Garner on Labour’s mess
Duncan Garner writes:
The aim of this week was to effectively arrest the narrative back into the positive, to draw a line under, through, around, whichever way works, this winter of concern if not discontent.
How did that go? Disastrous. What a bloody mess By the end of the week, Labour was further behind than when they’d started out.
I put this down to a few crucial things.
Labour’s ministers are struggling. Not all of them. They have a handful who get it. The rest are pretenders and threaten the stability of the Government itself.
They are not match-fit and simply lack the experience or smarts to be players in the big dance.
Of the 30 Ministers, only around half a dozen are on top of their game.
Jacinda Ardern acted swiftly to stand Whaitiri down, she had no choice. But her lax treatment of Clare Curran was weak and makes her look like a prime minister who is afraid to be too tough on her own.
As even Helen Clark has effectively pointed out.

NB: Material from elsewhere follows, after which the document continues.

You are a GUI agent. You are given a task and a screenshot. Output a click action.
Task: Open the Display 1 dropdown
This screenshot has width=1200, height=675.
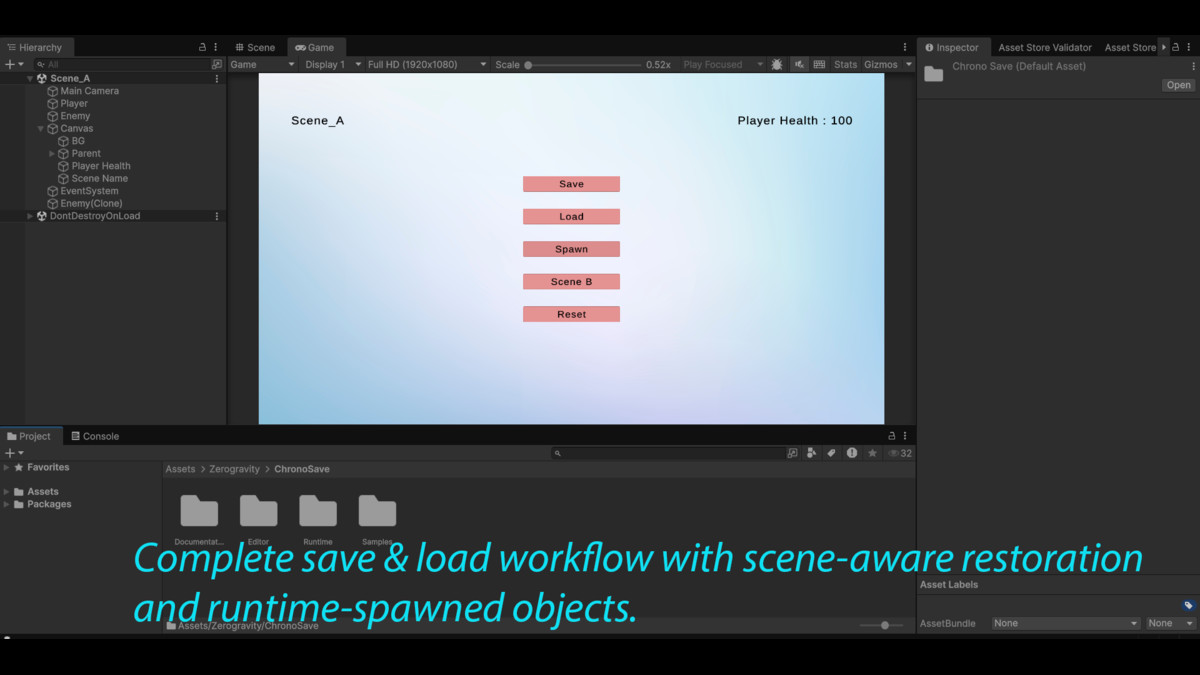[x=330, y=63]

Almost a year into this Government I don’t see a plan, I see pockets of progress and hordes of committees.
The Pike River re-entry is a model in how to respect the dead and treat their families with dignity.
On the flip side, leaving gravely ill Abby Hartley in Bali to battle her insurer to get home looks cold and callous, not compassionate and caring. When did the dollar trump common sense and concern for people so ill.
Not a great week for the Government indeed.